■ **Exercise brief**
Give back one number only: how many lines in the material below contain "item".

[Start of Attachment]

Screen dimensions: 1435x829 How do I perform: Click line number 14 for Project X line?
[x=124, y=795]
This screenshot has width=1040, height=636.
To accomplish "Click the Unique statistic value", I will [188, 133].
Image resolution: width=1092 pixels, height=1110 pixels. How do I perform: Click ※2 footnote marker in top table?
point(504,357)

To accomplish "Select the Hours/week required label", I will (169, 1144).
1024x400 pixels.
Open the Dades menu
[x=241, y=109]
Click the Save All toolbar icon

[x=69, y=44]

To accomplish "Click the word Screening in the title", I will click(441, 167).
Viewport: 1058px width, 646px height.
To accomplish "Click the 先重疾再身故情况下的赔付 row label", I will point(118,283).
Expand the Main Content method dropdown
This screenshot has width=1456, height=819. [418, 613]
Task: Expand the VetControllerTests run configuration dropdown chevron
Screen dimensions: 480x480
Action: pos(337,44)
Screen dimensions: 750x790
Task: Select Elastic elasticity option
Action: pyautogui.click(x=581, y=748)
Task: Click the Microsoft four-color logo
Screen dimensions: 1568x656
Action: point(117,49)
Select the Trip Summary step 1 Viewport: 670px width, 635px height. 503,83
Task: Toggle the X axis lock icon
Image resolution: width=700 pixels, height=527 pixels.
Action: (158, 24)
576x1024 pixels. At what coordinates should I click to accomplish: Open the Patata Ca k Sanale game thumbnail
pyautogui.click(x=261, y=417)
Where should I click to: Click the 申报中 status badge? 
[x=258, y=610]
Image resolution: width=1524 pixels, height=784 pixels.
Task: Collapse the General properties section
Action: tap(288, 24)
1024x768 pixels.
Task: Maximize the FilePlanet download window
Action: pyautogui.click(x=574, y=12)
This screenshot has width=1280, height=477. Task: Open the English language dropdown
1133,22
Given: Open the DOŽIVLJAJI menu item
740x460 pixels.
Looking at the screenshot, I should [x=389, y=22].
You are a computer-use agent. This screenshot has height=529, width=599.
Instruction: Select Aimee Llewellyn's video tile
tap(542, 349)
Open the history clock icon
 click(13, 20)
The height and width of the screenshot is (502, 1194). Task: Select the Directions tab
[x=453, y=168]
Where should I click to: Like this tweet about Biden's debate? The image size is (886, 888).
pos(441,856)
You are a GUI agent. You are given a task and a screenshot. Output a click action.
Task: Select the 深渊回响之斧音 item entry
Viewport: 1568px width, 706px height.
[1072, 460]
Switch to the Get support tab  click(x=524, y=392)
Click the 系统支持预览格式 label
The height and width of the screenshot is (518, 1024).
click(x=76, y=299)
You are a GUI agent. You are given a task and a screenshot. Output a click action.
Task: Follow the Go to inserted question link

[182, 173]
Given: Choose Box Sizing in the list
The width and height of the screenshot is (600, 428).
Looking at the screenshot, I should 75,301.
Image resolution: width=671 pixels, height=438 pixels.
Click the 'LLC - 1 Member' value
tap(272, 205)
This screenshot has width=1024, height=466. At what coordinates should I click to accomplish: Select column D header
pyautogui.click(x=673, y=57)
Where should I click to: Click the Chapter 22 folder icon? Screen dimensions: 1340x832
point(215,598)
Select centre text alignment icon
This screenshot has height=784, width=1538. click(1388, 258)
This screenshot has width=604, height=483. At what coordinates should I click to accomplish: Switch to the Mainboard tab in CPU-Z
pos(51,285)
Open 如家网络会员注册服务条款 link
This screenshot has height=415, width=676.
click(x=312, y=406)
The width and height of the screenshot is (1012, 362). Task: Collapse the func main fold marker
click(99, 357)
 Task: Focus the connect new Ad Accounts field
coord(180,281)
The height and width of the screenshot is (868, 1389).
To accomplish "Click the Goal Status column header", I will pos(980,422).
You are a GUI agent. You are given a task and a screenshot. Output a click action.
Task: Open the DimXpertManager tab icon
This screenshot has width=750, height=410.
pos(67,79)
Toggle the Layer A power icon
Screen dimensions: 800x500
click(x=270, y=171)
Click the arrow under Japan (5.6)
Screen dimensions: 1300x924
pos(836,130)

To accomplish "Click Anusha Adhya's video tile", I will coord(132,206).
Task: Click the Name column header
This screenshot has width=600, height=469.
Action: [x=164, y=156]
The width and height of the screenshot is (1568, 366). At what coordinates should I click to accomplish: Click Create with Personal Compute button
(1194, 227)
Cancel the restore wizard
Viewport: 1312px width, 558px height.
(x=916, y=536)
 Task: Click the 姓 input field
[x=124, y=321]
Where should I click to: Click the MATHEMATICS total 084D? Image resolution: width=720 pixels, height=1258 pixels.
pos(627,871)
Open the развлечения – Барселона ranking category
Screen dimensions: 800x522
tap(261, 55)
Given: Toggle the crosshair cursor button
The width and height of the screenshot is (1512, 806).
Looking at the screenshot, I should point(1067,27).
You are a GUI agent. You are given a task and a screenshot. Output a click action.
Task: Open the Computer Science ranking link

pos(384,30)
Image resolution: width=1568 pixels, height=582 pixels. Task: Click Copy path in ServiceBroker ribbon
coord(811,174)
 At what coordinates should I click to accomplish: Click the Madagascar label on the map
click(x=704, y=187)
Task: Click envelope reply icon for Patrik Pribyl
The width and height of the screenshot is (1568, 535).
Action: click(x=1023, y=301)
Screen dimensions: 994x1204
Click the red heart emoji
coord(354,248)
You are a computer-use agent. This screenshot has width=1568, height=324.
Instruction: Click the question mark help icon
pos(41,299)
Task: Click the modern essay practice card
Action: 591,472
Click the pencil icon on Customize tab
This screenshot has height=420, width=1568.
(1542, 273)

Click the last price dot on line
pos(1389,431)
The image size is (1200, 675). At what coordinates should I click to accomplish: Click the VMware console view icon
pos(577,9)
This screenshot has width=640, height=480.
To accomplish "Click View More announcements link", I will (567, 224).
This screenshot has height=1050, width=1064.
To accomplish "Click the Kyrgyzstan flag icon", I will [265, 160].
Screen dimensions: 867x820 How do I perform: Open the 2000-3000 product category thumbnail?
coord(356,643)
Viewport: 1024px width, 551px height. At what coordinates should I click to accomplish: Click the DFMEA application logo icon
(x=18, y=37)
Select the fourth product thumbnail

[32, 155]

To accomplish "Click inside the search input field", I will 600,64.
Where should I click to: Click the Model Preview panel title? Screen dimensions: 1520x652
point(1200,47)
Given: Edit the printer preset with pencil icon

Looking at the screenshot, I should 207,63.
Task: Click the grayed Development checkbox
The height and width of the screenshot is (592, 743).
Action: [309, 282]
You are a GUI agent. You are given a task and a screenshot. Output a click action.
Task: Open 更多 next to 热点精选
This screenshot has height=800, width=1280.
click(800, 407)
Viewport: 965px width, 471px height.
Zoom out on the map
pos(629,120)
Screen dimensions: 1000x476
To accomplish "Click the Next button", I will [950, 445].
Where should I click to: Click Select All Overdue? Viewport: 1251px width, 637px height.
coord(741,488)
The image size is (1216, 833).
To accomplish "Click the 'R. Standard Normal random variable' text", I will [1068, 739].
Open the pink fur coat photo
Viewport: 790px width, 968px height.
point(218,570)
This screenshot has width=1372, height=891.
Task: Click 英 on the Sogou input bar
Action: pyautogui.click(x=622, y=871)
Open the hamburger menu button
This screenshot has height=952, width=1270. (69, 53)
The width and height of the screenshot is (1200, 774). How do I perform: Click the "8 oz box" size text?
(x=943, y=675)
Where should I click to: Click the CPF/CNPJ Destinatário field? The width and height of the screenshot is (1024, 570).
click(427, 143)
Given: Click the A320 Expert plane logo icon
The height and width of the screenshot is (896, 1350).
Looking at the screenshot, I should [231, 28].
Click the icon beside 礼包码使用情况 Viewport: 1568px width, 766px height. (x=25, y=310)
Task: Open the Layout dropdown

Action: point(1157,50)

[End of Attachment]

■ **Worked solution**
2